───── INFORMATION SHOWN
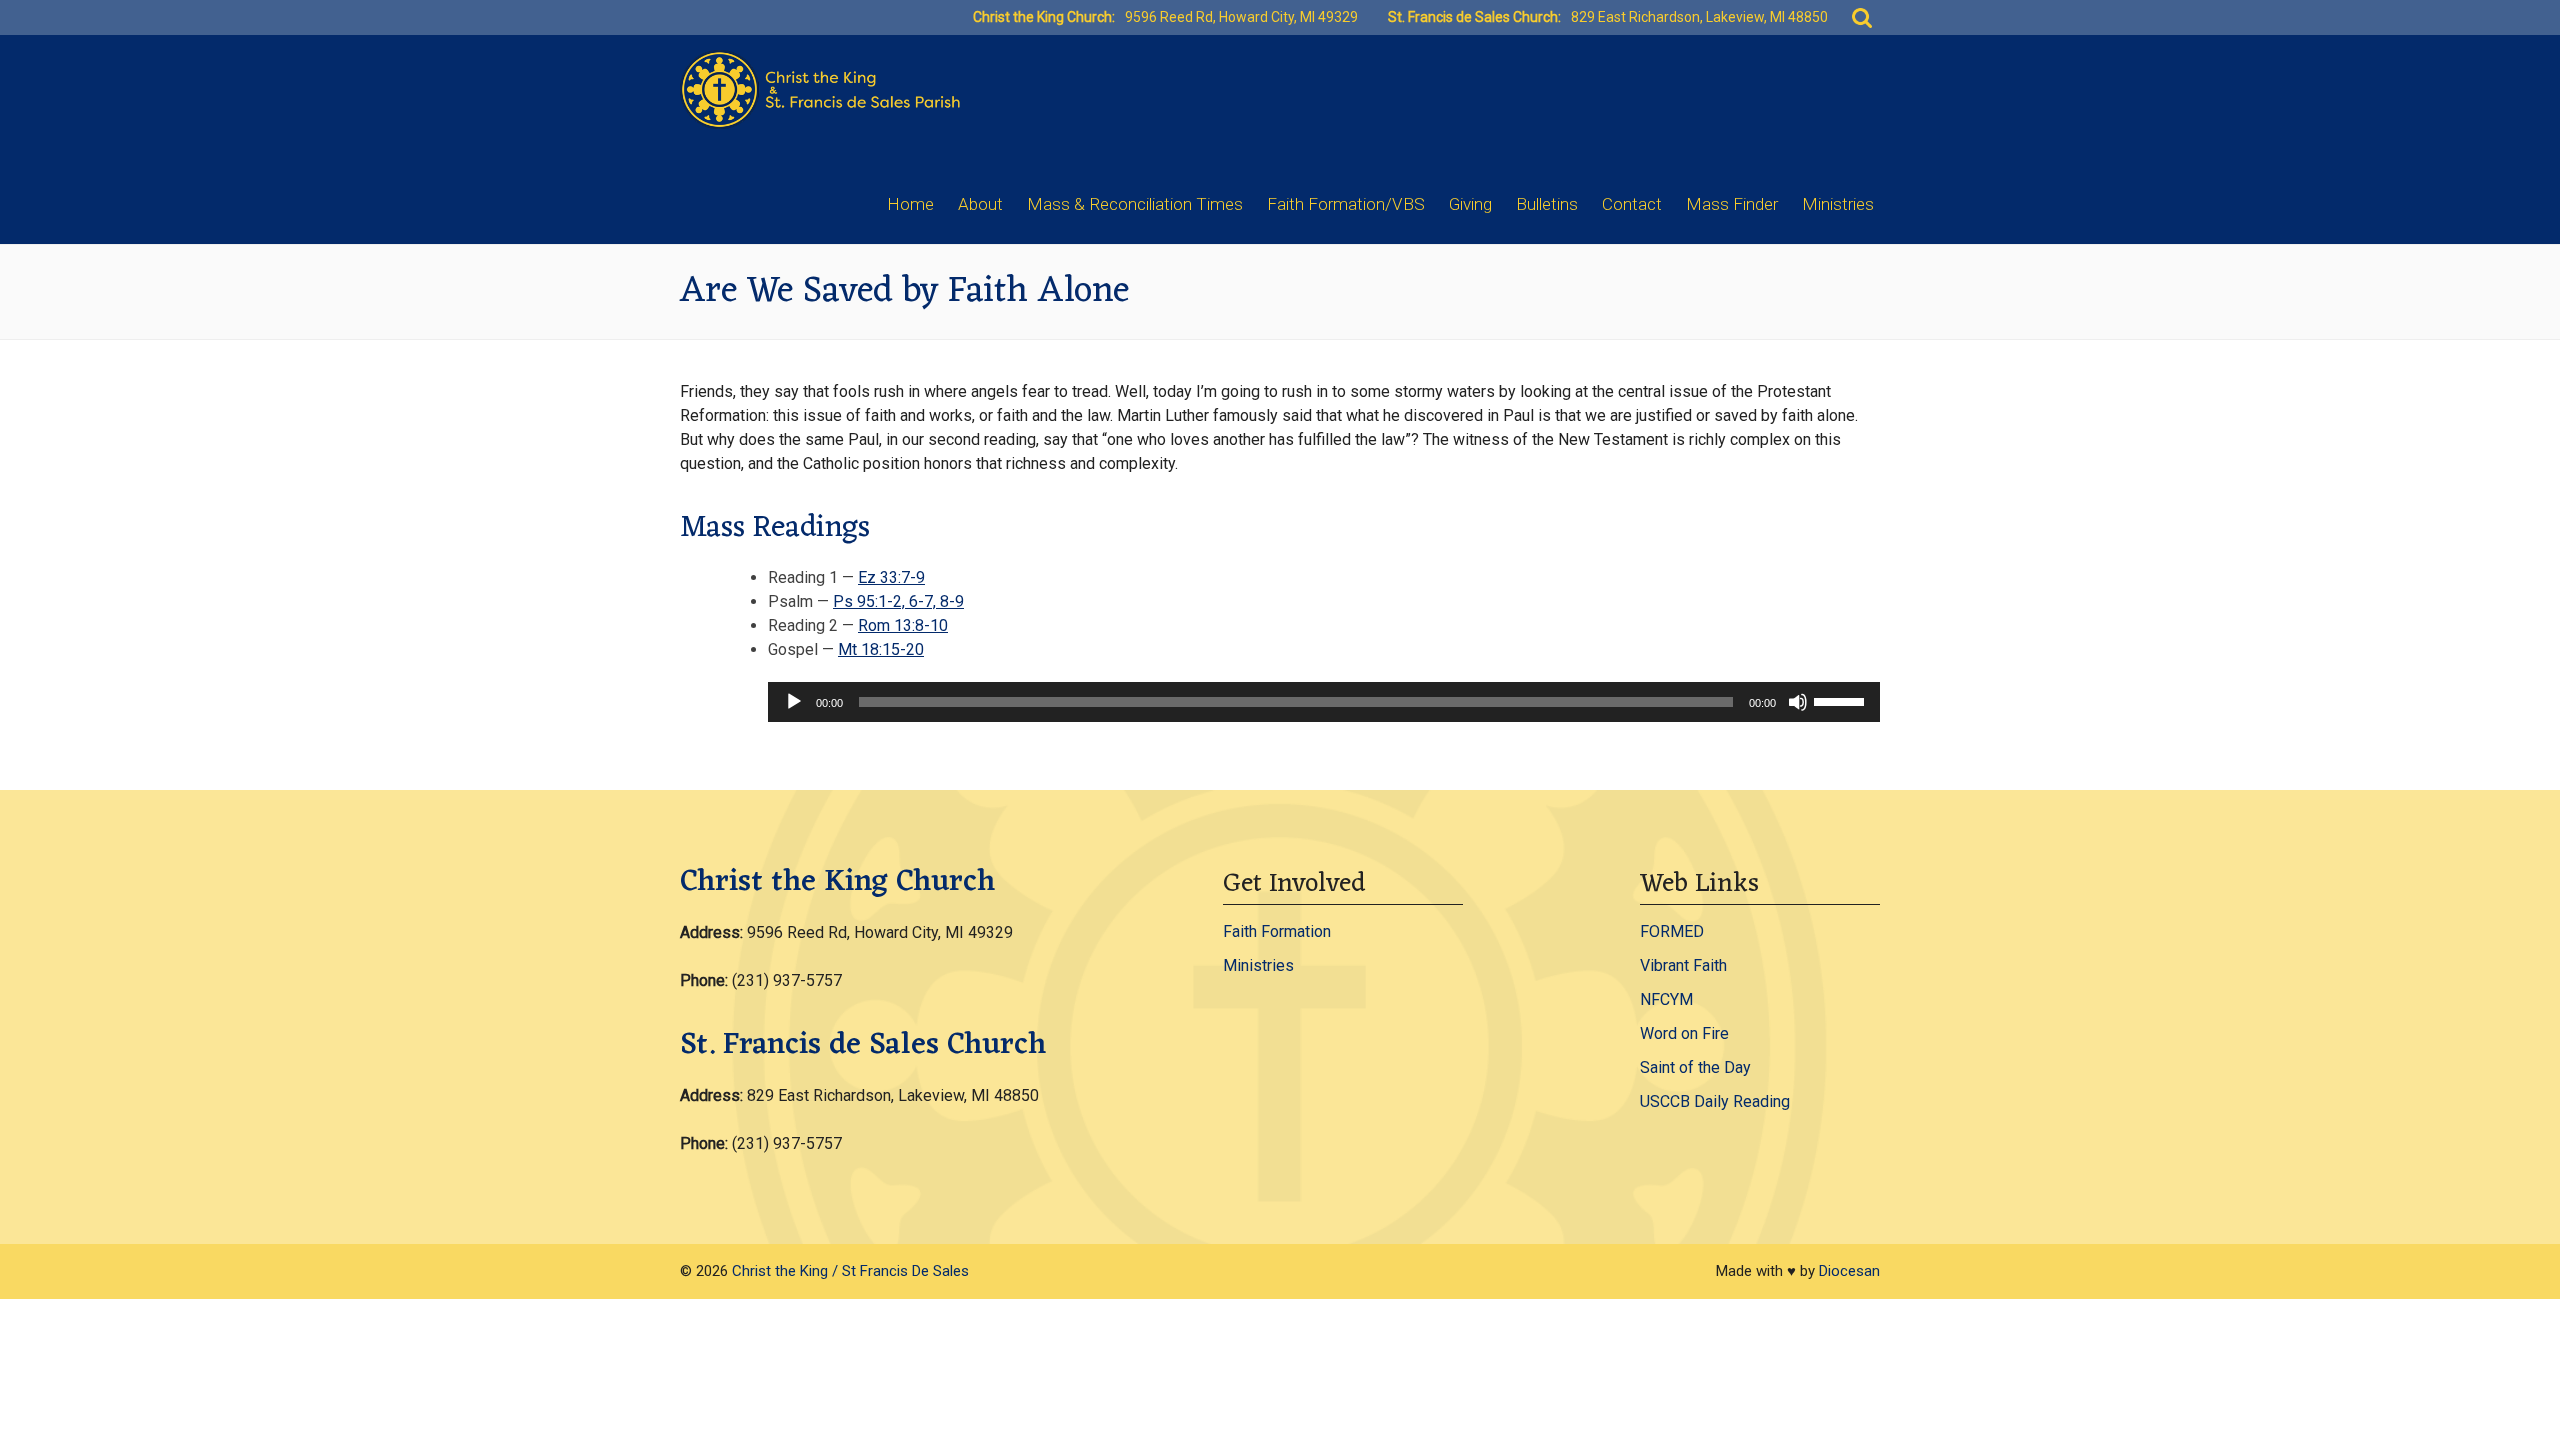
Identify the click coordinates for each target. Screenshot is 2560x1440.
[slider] (1842, 700)
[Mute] (1798, 702)
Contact (1632, 204)
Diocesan (1849, 1271)
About (980, 204)
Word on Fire (1684, 1033)
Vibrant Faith (1683, 965)
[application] (1324, 702)
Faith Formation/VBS (1346, 204)
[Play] (794, 702)
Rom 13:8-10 (903, 625)
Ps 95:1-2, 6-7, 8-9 (898, 601)
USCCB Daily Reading (1715, 1101)
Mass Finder (1732, 204)
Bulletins (1547, 204)
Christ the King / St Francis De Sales (850, 1271)
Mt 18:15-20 (881, 649)
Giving (1470, 204)
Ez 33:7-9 (891, 577)
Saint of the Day (1695, 1067)
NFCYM (1666, 999)
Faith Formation (1277, 931)
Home (910, 204)
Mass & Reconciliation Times (1135, 204)
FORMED (1672, 931)
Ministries (1838, 204)
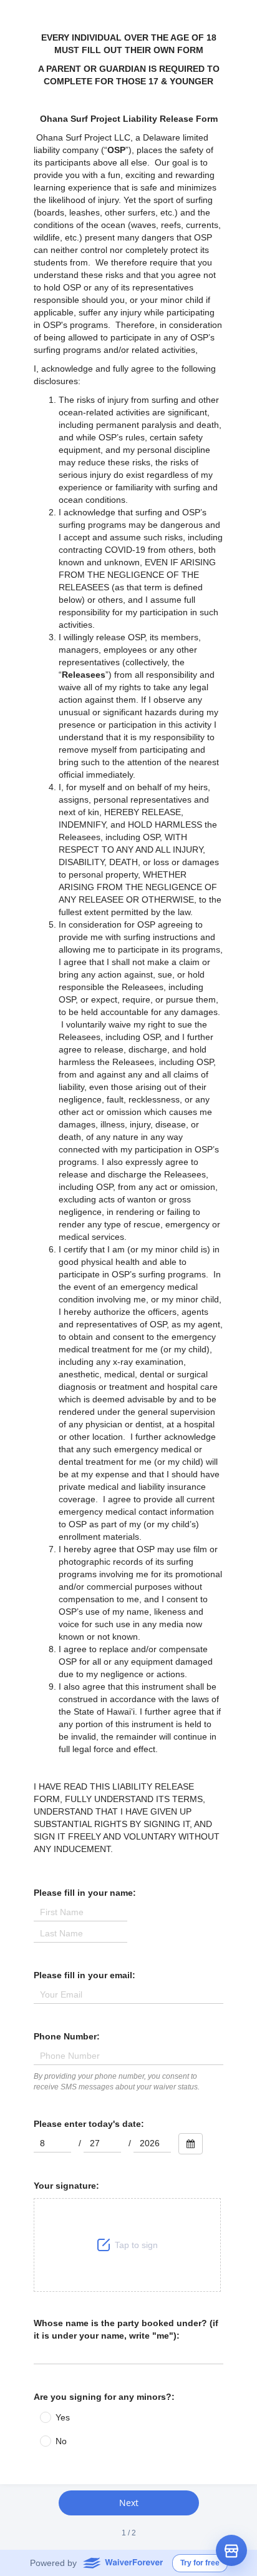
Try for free (200, 2563)
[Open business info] (231, 2550)
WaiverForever (123, 2562)
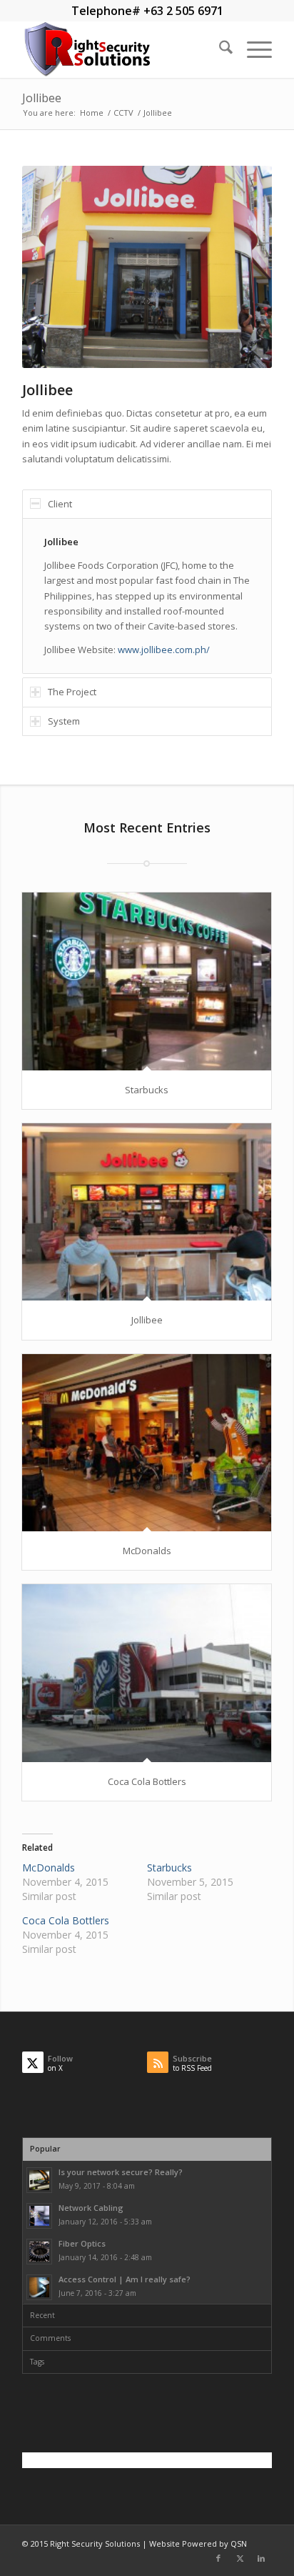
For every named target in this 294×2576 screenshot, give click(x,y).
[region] (147, 596)
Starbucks (146, 1089)
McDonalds (147, 1550)
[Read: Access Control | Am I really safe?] (39, 2287)
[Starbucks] (146, 981)
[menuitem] (219, 49)
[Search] (219, 49)
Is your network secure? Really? (121, 2172)
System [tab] (64, 721)
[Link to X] (239, 2558)
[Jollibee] (146, 1212)
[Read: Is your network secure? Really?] (39, 2180)
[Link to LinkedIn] (261, 2558)
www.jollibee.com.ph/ (164, 649)
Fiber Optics (82, 2243)
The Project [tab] (72, 691)
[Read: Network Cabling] (39, 2216)
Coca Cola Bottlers (147, 1781)
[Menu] (252, 49)
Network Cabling (91, 2207)
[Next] (239, 266)
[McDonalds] (146, 1442)
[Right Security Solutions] (122, 49)
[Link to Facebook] (218, 2558)
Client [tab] (60, 503)
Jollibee (41, 98)
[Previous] (54, 266)
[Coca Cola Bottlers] (146, 1672)
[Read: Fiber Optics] (39, 2251)
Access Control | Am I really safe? (125, 2279)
──────────
# TASK GOAL:
Repeat, with no pictures, each line from the beginning of the data through the line containing "Try for free (200, 2563)", inclusive.

# RESPONSE FOR THIS EXERCISE:
Identify the click coordinates for each target. Screenshot is 2560x1440.
[slider] (1842, 700)
[Mute] (1798, 702)
Contact (1632, 204)
Diocesan (1849, 1271)
About (980, 204)
Word on Fire (1684, 1033)
Vibrant Faith (1683, 965)
[application] (1324, 702)
Faith Formation/VBS (1346, 204)
[Play] (794, 702)
Rom 13:8-10 (903, 625)
Ps 95:1-2, 6-7, 8-9 (898, 601)
USCCB Daily Reading (1715, 1101)
Mass Finder (1732, 204)
Bulletins (1547, 204)
Christ the King / St Francis De Sales (850, 1271)
Mt 18:15-20 (881, 649)
Giving (1470, 204)
Ez 33:7-9 (891, 577)
Saint of the Day (1695, 1067)
NFCYM (1666, 999)
Faith Formation (1277, 931)
Home (910, 204)
Mass & Reconciliation Times (1135, 204)
FORMED (1672, 931)
Ministries (1838, 204)
Try for free (200, 2563)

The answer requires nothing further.